That is the wager an institution is really being asked to weigh. Not whether a fully on-chain exchange can match the centralized incumbents – that question has been answered by a protocol now inside the top ten by market value, generating close to a billion dollars in annual fees and returning that value to holders through a mechanism anyone can verify on-chain. The open question is whether Hyperliquid can convert a decisive lead in one market into the connective tissue of many, before regulated competitors and the prediction-market incumbents close the gap.
Decentralized exchanges have come of age – and we are still only at the beginning.
The pieces are falling into place faster than even the optimists expected. Regulated wrappers are live and gathering assets. The CFTC has begun building the framework that brings perpetuals onshore. Institutions that spent years on the sidelines now have a compliant route to exposure, and the protocol’s revenue and buyback mechanism gives them something the asset class has too often lacked: a transparent link between usage and value. Layer in HIP-3 and HIP-4, and the addressable market stops being crypto derivatives and starts being finance itself: perpetuals, spot, options, prediction markets and tokenized real-world assets, settling in one credibly neutral venue.

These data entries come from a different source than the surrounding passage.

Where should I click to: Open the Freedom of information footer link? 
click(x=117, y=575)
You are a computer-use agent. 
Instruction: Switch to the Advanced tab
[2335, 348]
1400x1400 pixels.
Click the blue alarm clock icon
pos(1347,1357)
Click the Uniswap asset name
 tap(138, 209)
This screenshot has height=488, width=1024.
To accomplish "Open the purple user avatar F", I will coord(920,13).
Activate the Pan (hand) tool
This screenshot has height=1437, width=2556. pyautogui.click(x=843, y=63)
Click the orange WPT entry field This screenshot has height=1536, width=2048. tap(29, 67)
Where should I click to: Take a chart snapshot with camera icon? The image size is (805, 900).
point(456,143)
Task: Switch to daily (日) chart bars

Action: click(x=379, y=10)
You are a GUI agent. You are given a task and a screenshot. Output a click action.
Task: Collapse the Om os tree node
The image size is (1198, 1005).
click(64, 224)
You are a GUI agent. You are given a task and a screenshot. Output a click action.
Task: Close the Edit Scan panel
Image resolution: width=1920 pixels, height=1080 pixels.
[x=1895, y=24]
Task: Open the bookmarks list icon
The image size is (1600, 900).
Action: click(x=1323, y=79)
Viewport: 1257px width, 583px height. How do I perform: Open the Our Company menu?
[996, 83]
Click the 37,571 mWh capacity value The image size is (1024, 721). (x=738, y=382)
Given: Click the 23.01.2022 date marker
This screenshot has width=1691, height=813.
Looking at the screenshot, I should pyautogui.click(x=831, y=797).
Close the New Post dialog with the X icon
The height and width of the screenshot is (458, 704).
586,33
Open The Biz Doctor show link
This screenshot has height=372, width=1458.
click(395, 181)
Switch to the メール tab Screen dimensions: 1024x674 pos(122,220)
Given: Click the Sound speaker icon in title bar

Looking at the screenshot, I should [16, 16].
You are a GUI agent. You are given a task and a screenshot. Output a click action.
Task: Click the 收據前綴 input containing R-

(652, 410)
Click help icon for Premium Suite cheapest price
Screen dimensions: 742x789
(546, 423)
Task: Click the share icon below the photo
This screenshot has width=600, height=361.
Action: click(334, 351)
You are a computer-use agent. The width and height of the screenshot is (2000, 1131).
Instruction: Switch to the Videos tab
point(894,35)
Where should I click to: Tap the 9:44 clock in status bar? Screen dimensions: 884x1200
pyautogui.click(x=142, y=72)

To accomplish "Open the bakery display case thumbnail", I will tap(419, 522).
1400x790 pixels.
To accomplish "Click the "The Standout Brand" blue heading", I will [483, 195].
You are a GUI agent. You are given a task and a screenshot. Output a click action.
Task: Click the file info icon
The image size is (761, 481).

That is the prize Hyperliquid is building toward, and the direction of travel is unmistakable.
What began three years ago as eleven people proving that the impossible was merely difficult has become one of the most compelling demonstrations of where this industry is headed. The infrastructure is maturing, the capital is arriving, and the use cases are multiplying – and, as with so much of this market, we are only at the beginning.
Disclaimer: I work on Digital Assets and hold HYPE tokens.